Software Activism & NPM

18 Mar 2022

Recently there’s been an outpouring of software activists or, as some call them, hacktivists, protesting the war between Russia and Ukraine. One of these people, a man by the name of Brandon Nozaki Miller, decided to introduce malware into a popular Node.js library known as node-ipc.

In brief, node-ipc is a project to perform local and remote inter-process communication between Node.js software. This allows applications to communicate between each other using low level transport protocols. The project has about 5 million monthly downloads.

The Register has an article on this, as does snyk who have done an awesome job summarising the events and the code in question.

For a short summary of what the code does:

1. It creates a file on users desktops without permission.
2. If the user’s IP is identified as being in Russia or Belarus it recursively replaces all files on their machine with heart emojis.

The original commit that introduced this code has since been removed from active use but has been de-obfuscated here for easier understanding.

The fact that this code went live and was automatically installed on machines is worrying. As mentioned in snyk’s article, the new functionality is not documented in the README, and was sneaked into the source code and published without any announcements. That alone is cause for concern.

Software, especially Open-Source Software, is built upon the idea of trust. When consuming any kind of software you are entering into an agreement with the developers of that software. That agreement is that you will abide by the software’s licence, often in the case of open source it is some kind of GPL licence. And in turn, the software will provide the features it advertises.

Let’s approach this with an analogy grounded in the physical world:

I run a small business selling cutlery, specifically metal spoons. My spoons are relatively popular and used in many different places. I improve upon their design periodically and release newer ones that customers eagerly upgrade to, often before their existing ones degrade.

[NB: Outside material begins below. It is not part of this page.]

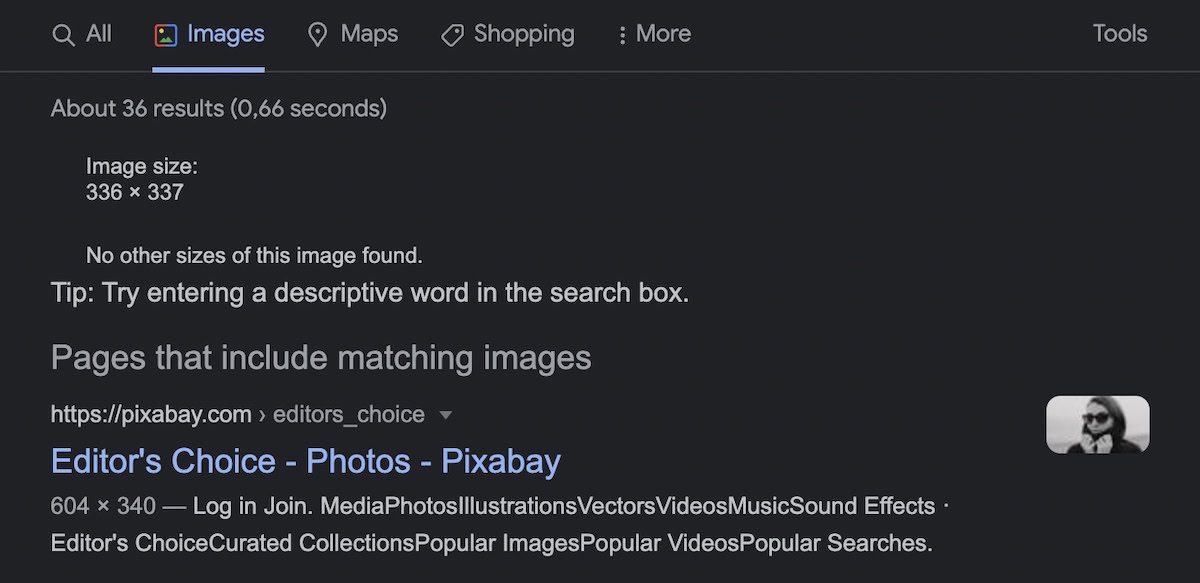The image size is (1200, 583).
Task: Go to the Shopping tab
Action: pos(524,34)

One day, after watching a passionate documentary, I decide that dairy is the devil. So, without announcing it, I re-engineer my spoons to dye the milk they touch red. Additionally, I decide that if they’re used in the countryside, where the dairy farms are, they should also cause the bowls they are in to break.

People buy these new spoons and begin using them. My customers become enraged as their bowls of cereal are ruined, especially those who happen to live in the countryside. Were my actions justifiable? Were they sensible? Have I committed a crime?

Some animal rights protesters might laud my actions, while others condemn them. People who enjoyed using my cutlery for their breakfast may be annoyed and choose to use other spoons, or put up with their blood coloured milk. Now suppose that, after seeing this annoyance, I quickly recall all existing spoons and release a version without these features. Does this effect the answers to the above questions?

Like with my spoon analogy, Mr Miller quickly reverted his changes, but not before many people suffered. One user commented that their NGO monitoring war crimes in Russia/Belarus suffered irreparable harm. To which, Miller’s reply is an attempt to absolve himself of guilt.

To be categorically clear, what Brandon Miller did, in my opinion, constitutes a crime, at least under the UK’s Computer Misuse Act which is worded similarly to other cyber crime acts around the globe. He knowingly, and recklessly, introduced malicious code into a project in order to impair or destroy data on computers he had no authorization to do such to. His intentions, however noble from his point of view, are irrelevant. Further, he has eroded the trust in Open Source Software with both his cavalier actions and refusal to own up to the seriousness of what he has done.

I am far from a fan of what Russia is doing to Ukraine right now, having spent time there with friends still living in Kyiv. But this is another example of politics rearing its head into matters where it does not belong. Software should be completely agnostic to the current political climate, otherwise it becomes yet another tool in the arena of petty arguments that is politics. Miller’s malware could have caused damage to innocents, both those living in those countries who oppose the current war, as well as those mistakenly identified as such, either from using a VPN or through poor GeoIP location data; meaning it could well have effected people in the border regions of Ukraine, Poland, Latvia, Lithuania, Estonia, and Finland.

It is also another example of the glaring issues in the JavaScript environment, already exposed by the leftpad fiasco in 2016. The JavaScript ecosystem seems to be more prone to these issues than other programming languages, a troubling situation when you consider what modern websites run on.

In short, keep politics out of your software projects, fix the damn JavaScript package management environment, and regardless of your opinion on the current conflict in Ukraine, take part in less destructive and more legal forms of activism.